Purwoko Nugroho menjelaskan, sebaran asal pasien berasal dari berbagai wilayah kelurahan di Kota Depok. Terbanyak, ditunjukkan dari Kelurahan Abadijaya yang mencatat jumlah tertinggi dengan 4 orang. Disusul Cipayung dan Pancoranmas masing-masing 3 orang, serta Cidodong dan Sawangan masing-masing 3 dan 2 orang.
“Kelurahan lain meliputi Bakti Jaya, Pondok Jaya, Sukmajaya, Depok, Mampang, Rangkapan Jaya Baru, Meruyung, PGS, dan Tugu juga terdata dengan jumlah 1 hingga 2 orang. Beberapa kelurahan lain turut tercatat seperti Beji, Beji Timur, Kemiri Muka, Cilodong, Sukamaju Baru, Limo, dan PGS,” jelas Purwoko Nugroho.

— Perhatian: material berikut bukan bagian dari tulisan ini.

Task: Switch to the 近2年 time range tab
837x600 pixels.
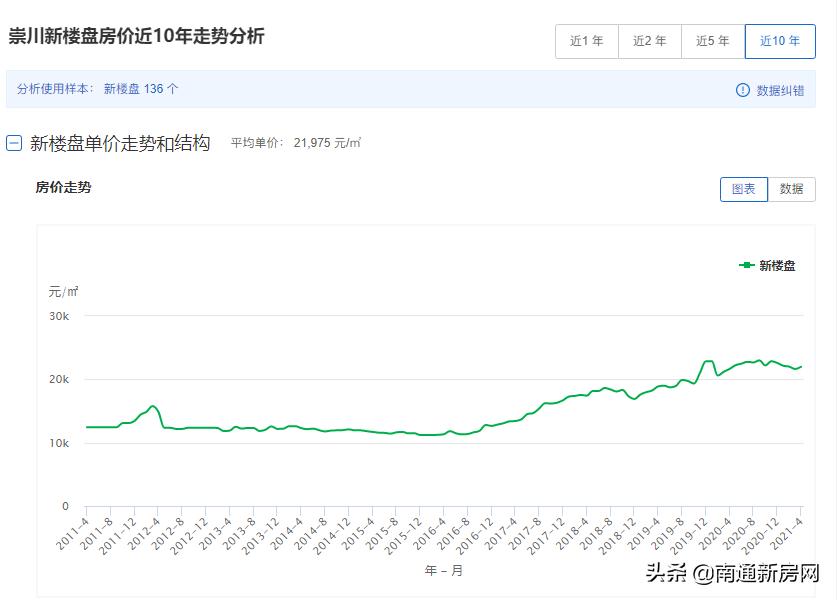Action: tap(650, 41)
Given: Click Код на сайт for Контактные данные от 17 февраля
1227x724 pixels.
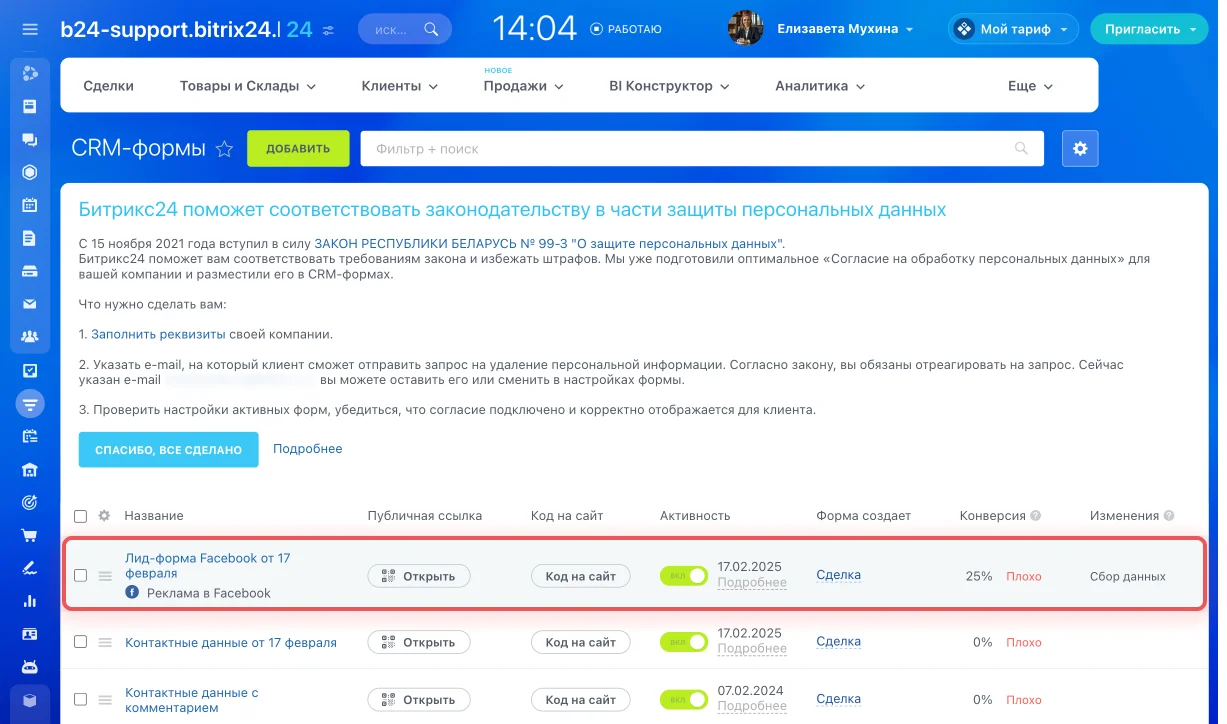Looking at the screenshot, I should click(580, 642).
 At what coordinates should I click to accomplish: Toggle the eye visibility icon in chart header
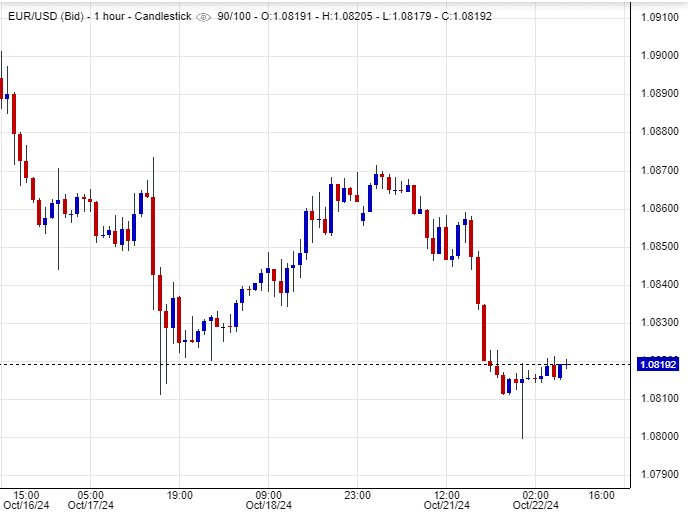point(204,16)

Pasien yang terdata, tutur Purwoko Nugroho turut terbilang sebagai pecandu sukarela. Yang artinya, memang individu tersebut ini sebagai pecandu yang datang ke klinik BNN untuk memperoleh rehabilitasi.
“Rehabilitasi tanpa dipungut biaya, dilakukan dengan rawat jalan sebanyak 8 kali pertemuan. Termasuk terapi kognitif, perubahan perilaku adiksi melalui konselor tersertifikasi dan berkomunikasi dengan keluarga terdampak,” terangnya.

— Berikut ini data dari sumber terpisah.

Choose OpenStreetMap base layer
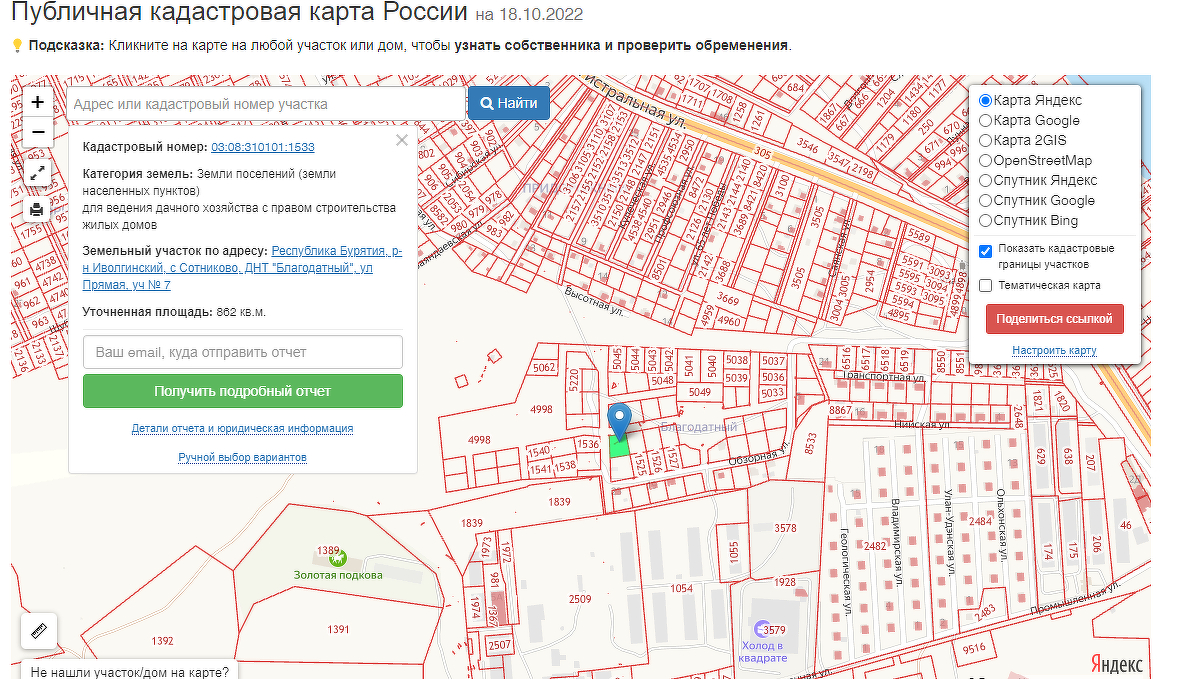Image resolution: width=1181 pixels, height=679 pixels. point(985,161)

“Adapun untuk jenis zat yang disalahgunakan pecandu tercatat. Kategori NPS menjadi yang paling dominan dengan 24 kasus, diikuti Methamphetamin 14 kasus, serta Multi Drugs sebanyak 7 kasus. Penggunaan THC tercatat 5 kasus, kemudian Opiat/Analgesik 4 kasus, dan sedatif 1 kasus,” tutur Purwoko Nugroho.
Cara kedua juga dapat dijangkau pecandu, ungkap Purwoko Nugroho namun harus melalui rujukan. Yaitu ke Balai Rehabilitasi BNN di Lido, Sukabumi yang dikenal sebagai salah satu fasilitas rehabilitasi terbesar di Asia Tenggara.
“Untuk rawat jalan, dari delapan kali pertemuan dilakukan di kantor BNN. Caranya untuk yang masih adiksi ringan, pecandu masih bisa beraktivitas produktif. Tetap bisa bersekolah, tetap bisa bersosialisasi,” ungkap Purwoko Nugroho.